MARICEL E. PRESILLA is a culinary historian, author, and chef specializing in the cuisines of Latin America and Spain. She studied medieval Spanish history at Spain's University of Valladolid and at New York University, where she received her PhD. Formally trained in cultural anthropology, she has done extensive research on the food crops of the Americas and taught at New York University and Rutgers University.

Presilla is a frequent contributor to Saveur, Food & Wine, and Gourmet, and also writes the Miami Herald's "Cocina" column. A recognized authority on all aspects of chocolate as well as on Spanish and Latin American culinary history, she has given numerous seminars, tastings, and lectures to culinary groups nationwide and has been featured in the country's top food publications. She is a member of the advisory committee for the Culinary Institute of America's Latin American program and was recently named one of the "Ten innovators who will influence food in the U.S. for the next 30 years" by Food & Wine.

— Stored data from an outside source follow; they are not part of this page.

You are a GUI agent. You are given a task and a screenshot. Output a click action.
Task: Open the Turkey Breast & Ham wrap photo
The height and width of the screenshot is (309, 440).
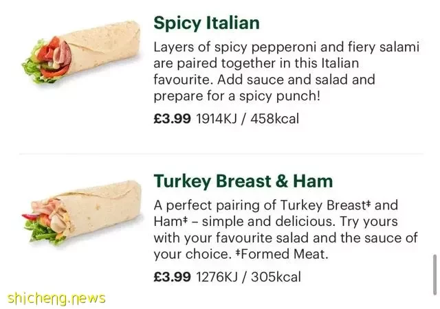tap(82, 213)
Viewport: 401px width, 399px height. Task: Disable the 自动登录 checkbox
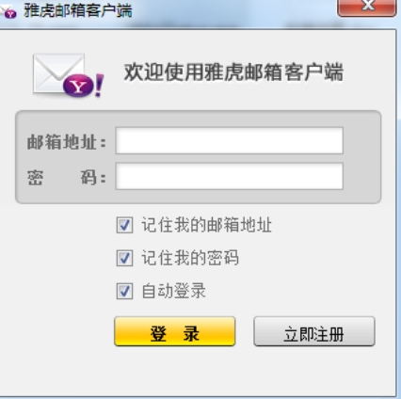click(124, 291)
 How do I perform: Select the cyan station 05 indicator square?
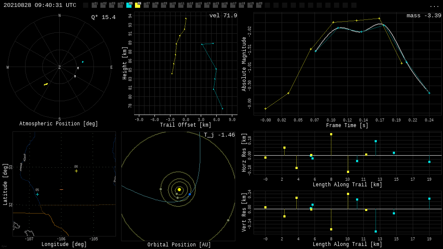tap(129, 5)
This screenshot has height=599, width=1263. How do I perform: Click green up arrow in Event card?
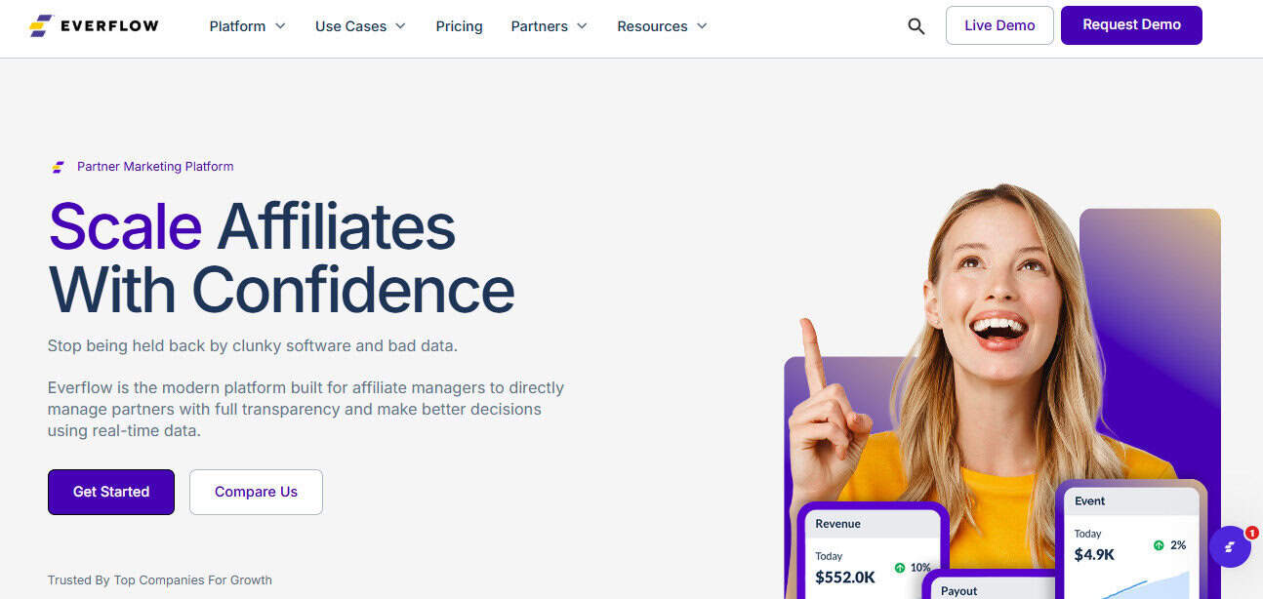[1159, 545]
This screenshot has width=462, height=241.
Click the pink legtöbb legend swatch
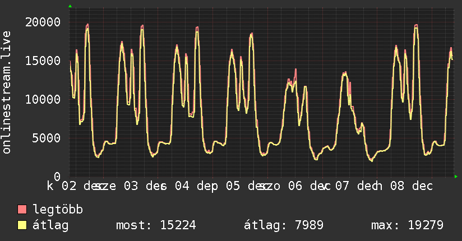[22, 209]
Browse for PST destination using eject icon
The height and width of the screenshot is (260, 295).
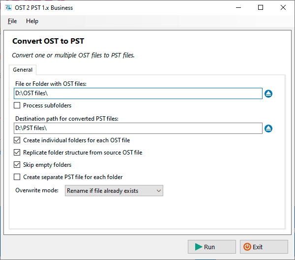(x=268, y=129)
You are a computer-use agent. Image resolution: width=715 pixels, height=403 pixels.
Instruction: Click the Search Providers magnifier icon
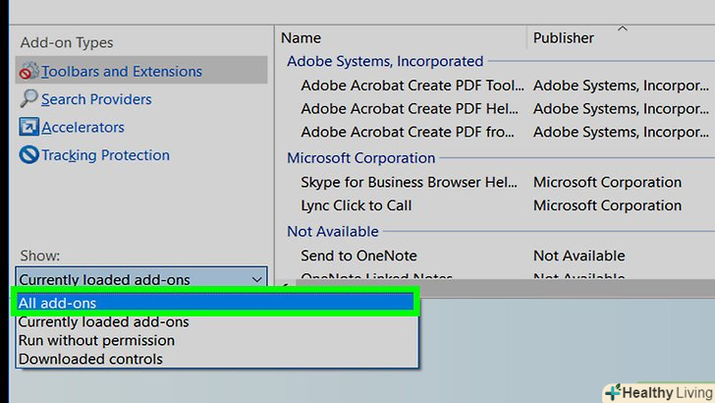pos(28,99)
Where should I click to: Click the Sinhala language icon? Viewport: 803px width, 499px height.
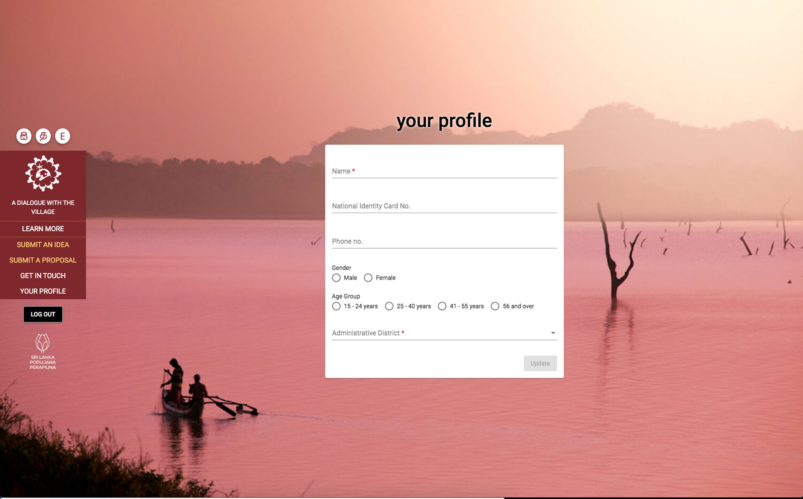point(23,136)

Presilla is the president of Gran Cacao, a food marketing company specializing in chocolate research and the heirloom cacao bean trade. She has been a consultant for several food companies including the Venezuela-based Chocolates El Rey C.A., whose premium chocolates she helped introduce to the United States. She is the co-owner and chef of two restaurants in Hoboken, New Jersey: the small pan-Latin Zafra and the more formal South American Cucharamama. The restaurants have earned Presilla repeated nominations for the James Beard Foundation's Best Chef Mid-Atlantic award. In September 2009, she was awarded the prestigious Silver Spoon Award by Food Arts magazine for her multifaceted contributions to the culinary arts.

Presilla is the author of three illustrated books on various aspects of Latin American culture and a forthcoming book on Latin American cooking. Her newest venture is the food store and cooking atelier Ultramarinos in Hoboken. She divides her time between her New Jersey restaurants, Miami, and Latin America.